Berlin - Weiß heute noch jemand, was eine Botanisiertrommel ist? Dies war eine Büchse, mit der Kinder früher in der Natur umherstreiften, um Pflanzen zu sammeln. Andere zogen mit Keschern und Gefäßen umher und sammelten Schmetterlinge, Käfer und andere Insekten. So etwas macht heute kaum noch jemand. Dafür gibt es Handy-Apps, mit denen nicht nur Kinder als „Naturdetektive“ unterwegs sein können. Sie zeigen einem an: Welcher Vogel singt da? Welche Bienen- oder Wespenart fliegt da? Welcher Käfer krabbelt da?

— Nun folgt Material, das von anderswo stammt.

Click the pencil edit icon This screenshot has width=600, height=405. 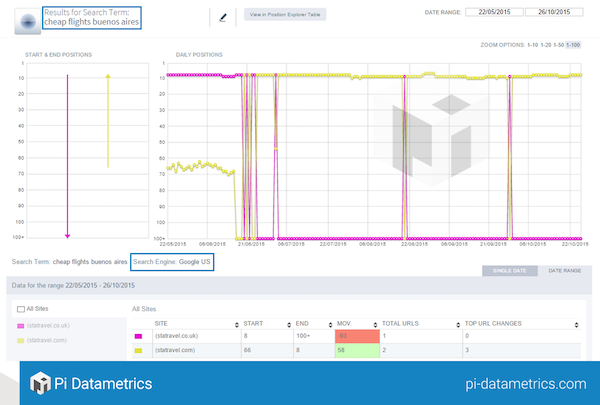pos(223,17)
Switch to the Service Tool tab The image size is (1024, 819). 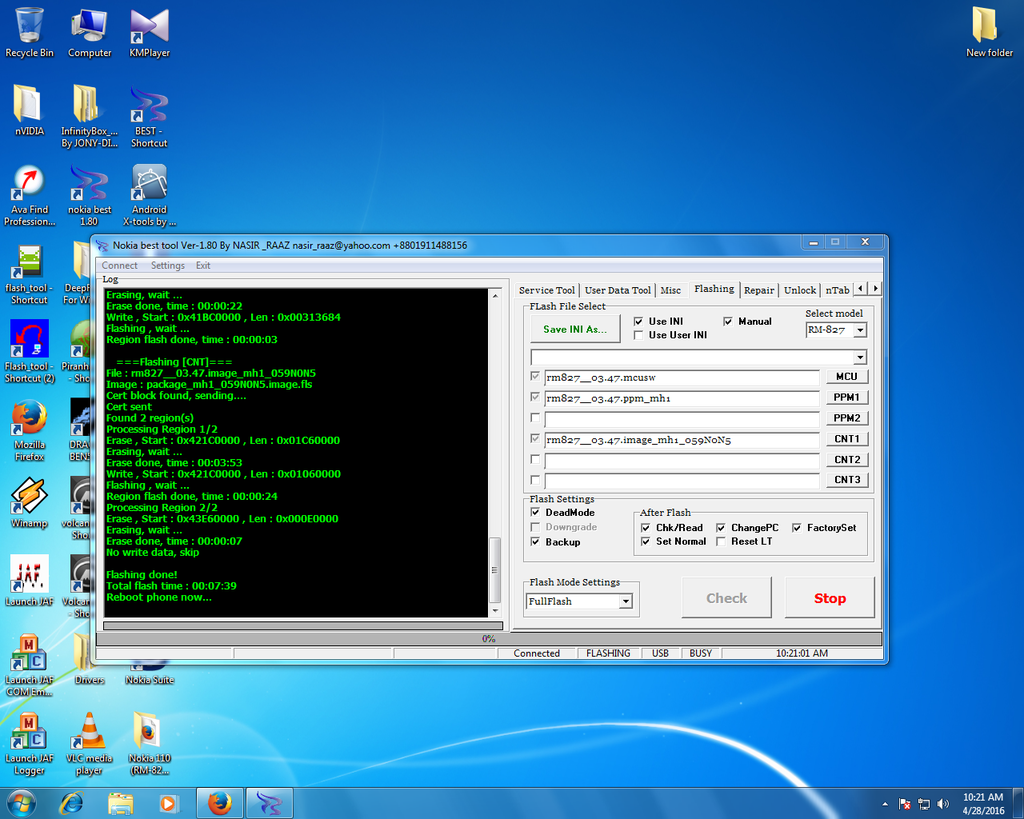[x=547, y=290]
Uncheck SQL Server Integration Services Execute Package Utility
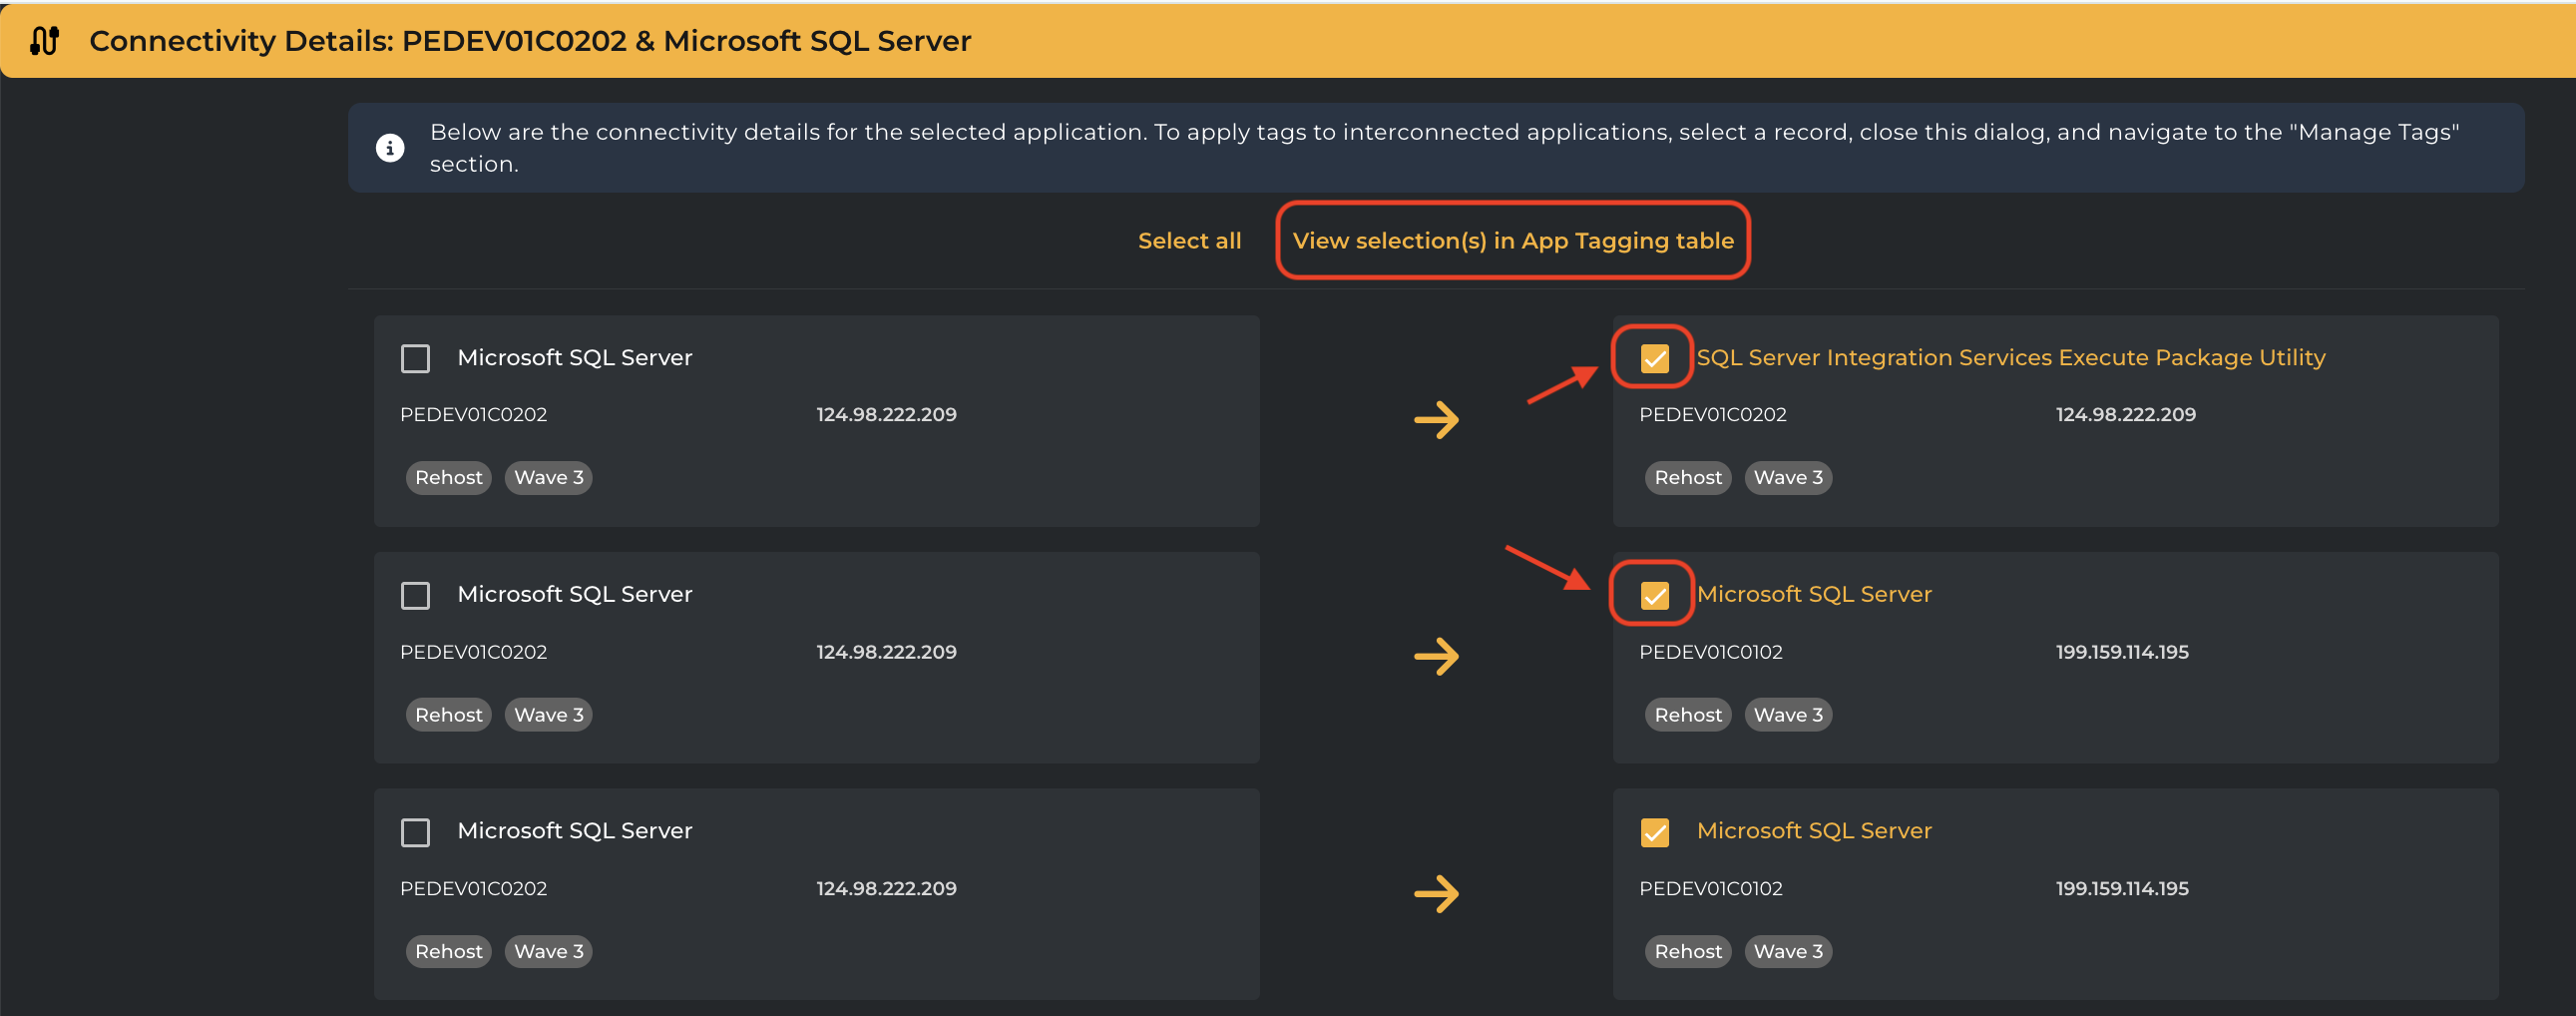The width and height of the screenshot is (2576, 1016). 1654,358
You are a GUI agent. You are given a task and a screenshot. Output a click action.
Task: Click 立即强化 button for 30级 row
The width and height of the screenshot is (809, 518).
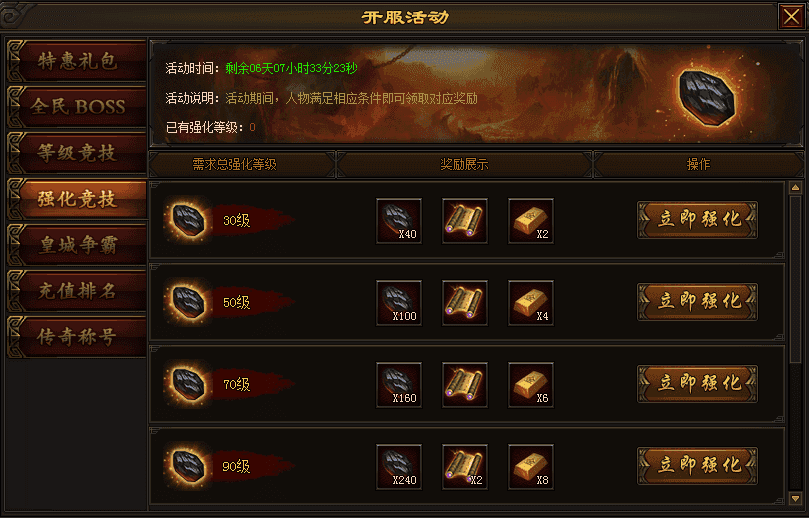point(698,220)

Dieses Ur-Interesse an der Natur nutzt auch die etablierte Wissenschaft, bereichert es doch unser Wissen und schafft Grundlagen für kompetentes Handeln. Jeder habe das Zeug zum Forschen, sagte Johannes Vogel, Generaldirektor des Museums für Naturkunde Berlin (MfN), als 2014 die bundesweite Plattform „Bürger schaffen Wissen“ aus der Taufe gehoben wurde, die das Museum gemeinsam mit der Organisation Wissenschaft im Dialog betreibt. Forschung brauche „viele Augen, viele Ohren, viele Hände“, um wichtige Fragen zu beantworten.